De cara a las previsiones para este año, Bruselas prevé que el gasto neto aumente un 5,1%, también por encima de la senda pactada, lo que equivaldría a una desviación anual del 0,6% del PIB. Sin embargo, una vez descontada la flexibilidad autorizada para financiar el incremento del gasto militar, la desviación acumulada se reduce al 0,4% del PIB, según el análisis de la Comisión.

Las mismas fuentes explican que esta evaluación tiene en cuenta el incremento previsto del gasto en defensa respecto a 2024, que según las estimaciones de Bruselas pasará del 0,9% del PIB en el año de referencia al 1,2% del PIB en 2026. A la luz de estas previsiones, la Comisión considera que la desviación acumulada se mantiene dentro de los márgenes contemplados por la cláusula.

Pese a ello, Bruselas sigue apreciando «riesgos» para España de cara a este año, dado que la evolución prevista del gasto se aproxima a los límites contemplados por las nuevas reglas fiscales, según explican las citadas fuentes.

Bruselas insta a España a respetar la senda de gasto acordada en enero de 2025 «haciendo uso de la flexibilidad prevista en la cláusula nacional de escape para un mayor gasto en defensa», al tiempo que reclama reforzar las capacidades de defensa garantizando la eficiencia del gasto y adaptando progresivamente el presupuesto a un nivel estructuralmente más elevado de inversión militar.

La publicación de las recomendaciones coincide además con el anuncio de la Comisión de que los Estados miembro podrán solicitar una ampliación del alcance de la cláusula nacional de escape para incluir determinadas inversiones destinadas a reforzar la seguridad energética y reducir la dependencia de los combustibles fósiles importados.

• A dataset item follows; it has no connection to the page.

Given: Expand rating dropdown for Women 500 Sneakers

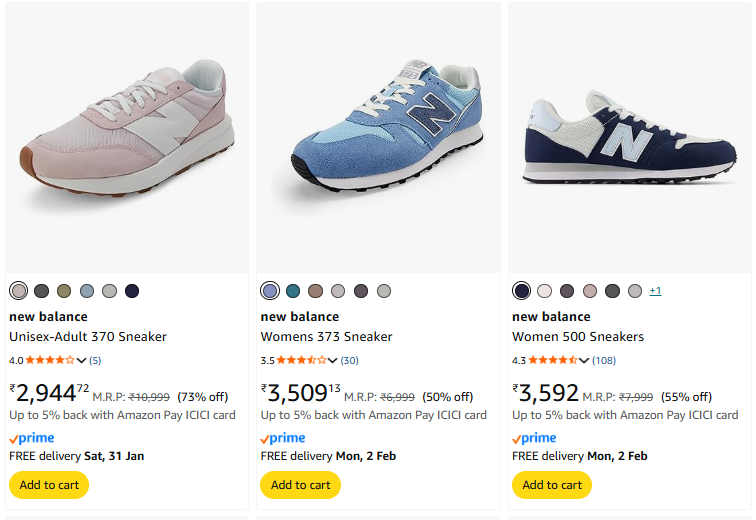Looking at the screenshot, I should (584, 360).
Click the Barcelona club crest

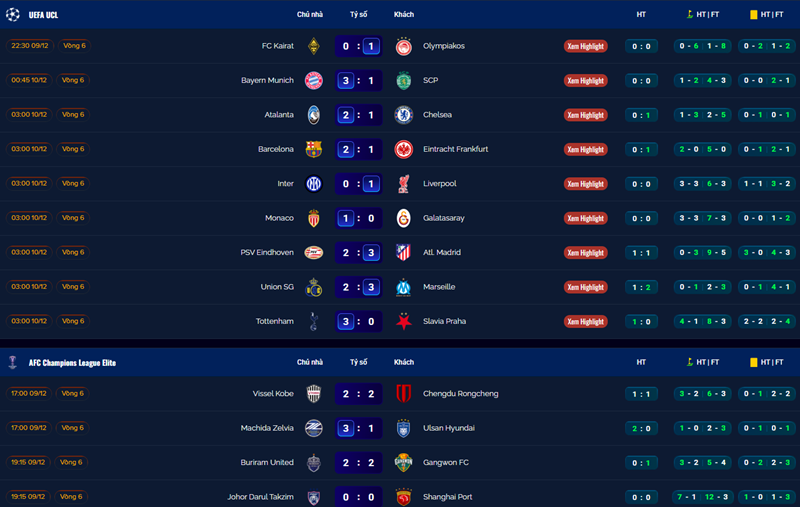(x=313, y=149)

La medida permitirá incorporar actuaciones adoptadas desde febrero de este año para impulsar la electrificación, reforzar las redes eléctricas, aumentar la capacidad de almacenamiento energético o acelerar el despliegue de energías limpias.

Bruselas precisa, no obstante, que esta flexibilidad estará limitada a un máximo del 0,3% del PIB anual y del 0,6% acumulado entre 2026 y 2028, dentro del margen ya autorizado del 1,5% del PIB para gasto en defensa, y recalca que se mantendrán intactas las salvaguardas destinadas a garantizar la sostenibilidad fiscal.

Fuentes comunitarias señalan que este nuevo instrumento podría ampliar aún más el margen disponible para países como España, aunque subrayan que será necesario determinar qué inversiones concretas podrán acogerse a esta flexibilidad y en qué cuantía.

Según las primeras estimaciones manejadas por la Comisión, la nueva cláusula energética podría aportar hasta tres décimas adicionales de margen fiscal al año, lo que permitiría ampliar el colchón existente respecto a los límites actuales.